Like many people in the AAVSO, Dr. Kristine Larsen contributes to the organization in a number of important and valuable ways. She is an active solar observer and a generous donor. She has served as an instructor for our CHOICE online educational courses, and after serving on the AAVSO council from 1997-2001, she is again helping to lead the organization by serving as 1st Vice President of the council.
Her contributions to the Variable Star of the Season, Novae and Khi Cygni, are informative, well-written and engaging, and her research paper on Martha Stahr Carpenter, Reminiscences on the Career of Martha Stahr Carpenter: Between a Rock and (Several) Hard Places (JAAVSO Volume 40, 2012) is the most complete biographical study of her to date.

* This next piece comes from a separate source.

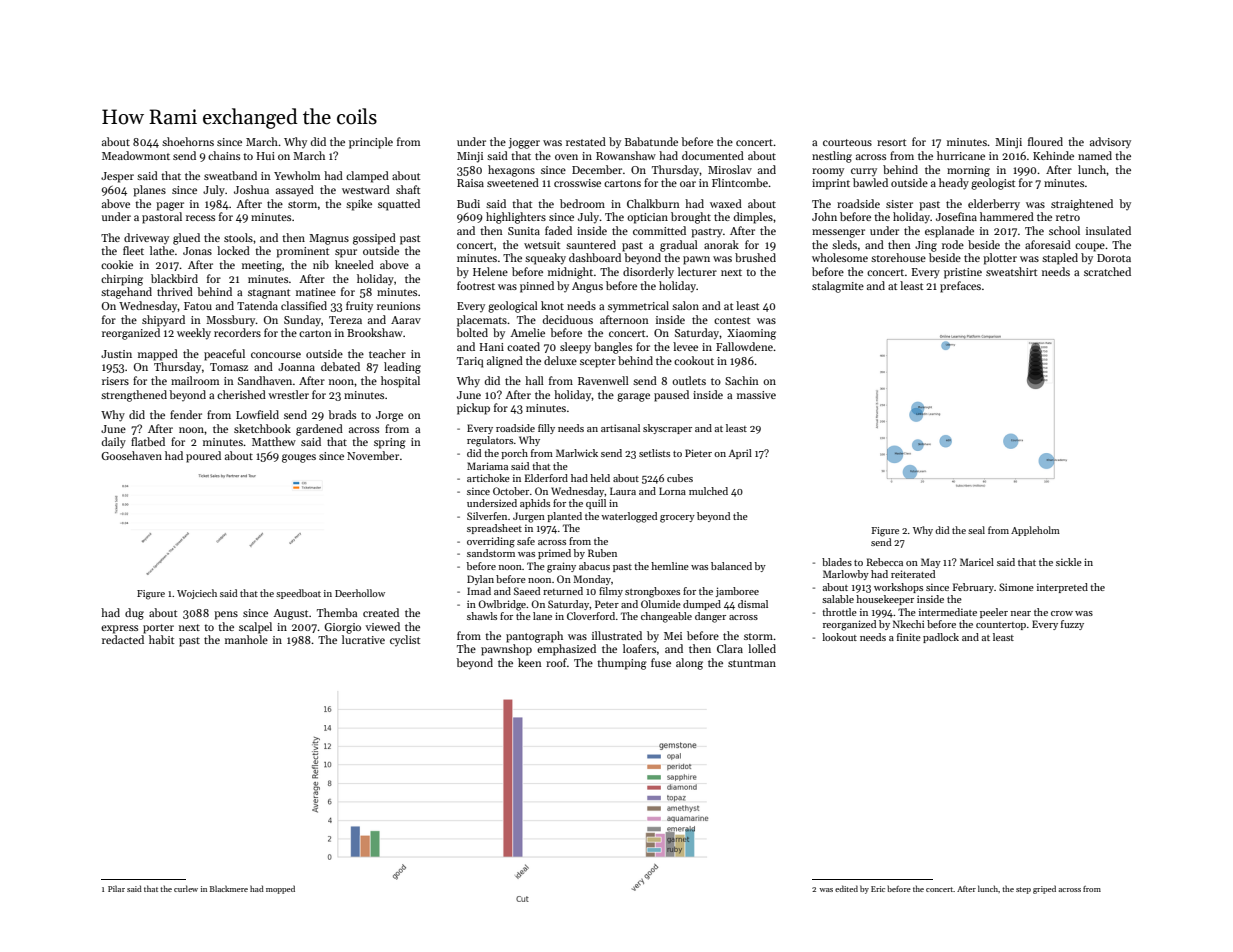 The width and height of the page is (1233, 952). Describe the element at coordinates (639, 648) in the page. I see `loafers` at that location.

Outside the AAVSO, Kristine is a Professor of Astronomy at Central Connecticut State University and has taught online classes in general astronomy and earth science for over a decade. Her favorite instruments are Dobsonians- and she always starhops! In fact, her favorite university class to teach is an observational astronomy course centered around starhopping.

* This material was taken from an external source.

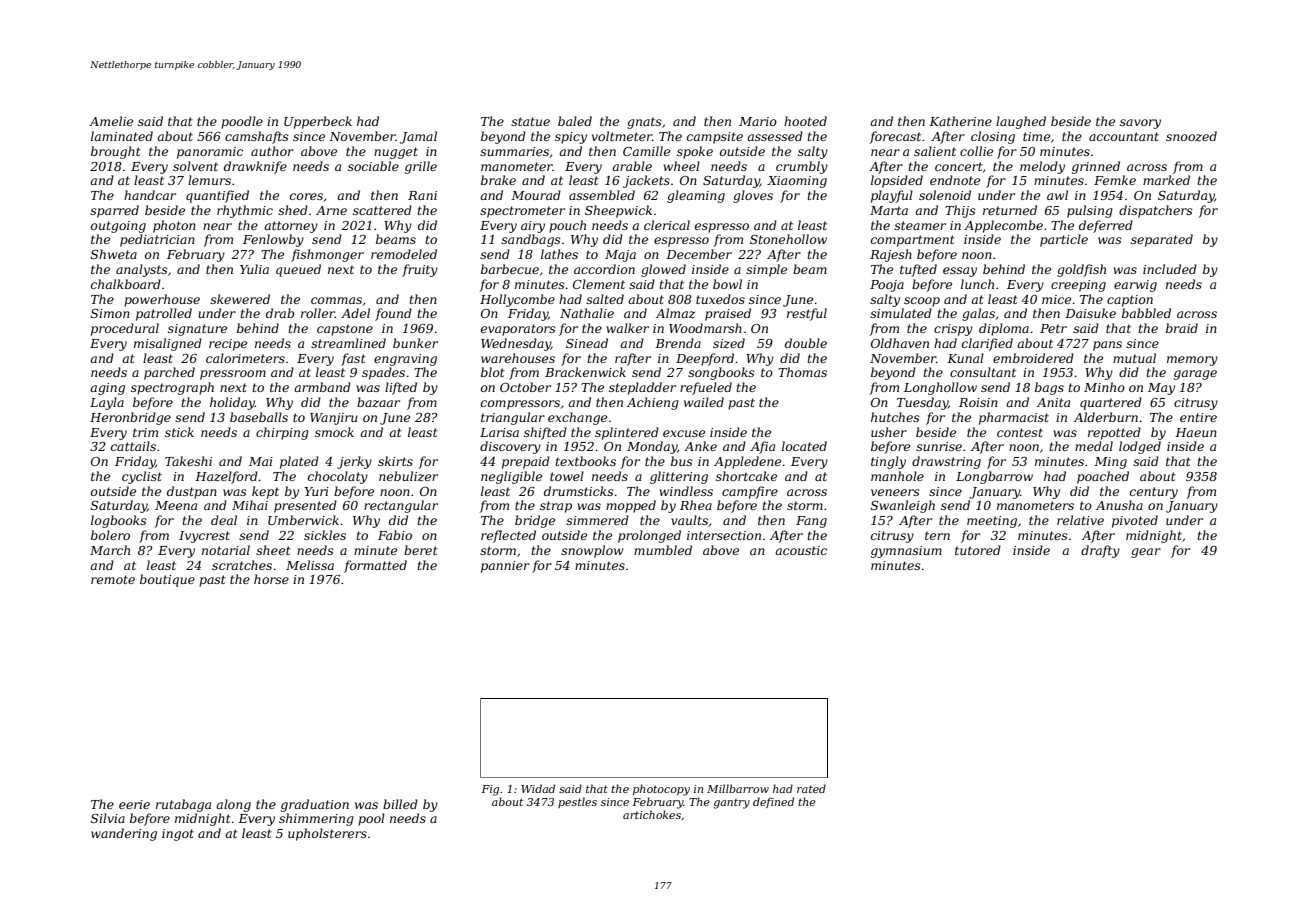  Describe the element at coordinates (1156, 211) in the page. I see `dispatchers` at that location.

She is a member of the Springfield Telescope Makers (Stellafane) and after grinding an 8 inch mirror, she is now working on a 12.5 inch mirror. She has earned Messier, Binocular Messier, Outreach, and Meteor observing
certificates from the Astronomical League, and currently serves as assistant editor for the League's magazine Reflector.
It's very hard to keep people from noticing this kind of exceptional effort, regardless of how unassuming the person is, and that is true for Dr. Larsen as well.
On November 20, 2014, Kristine was named the recipient of the 2014 Women in Science Leadership Award from the Petit Family Foundation and the Connecticut Science Center.
Congratulations, Kristine, and thank you for all you do for the AAVSO and the astronomical community.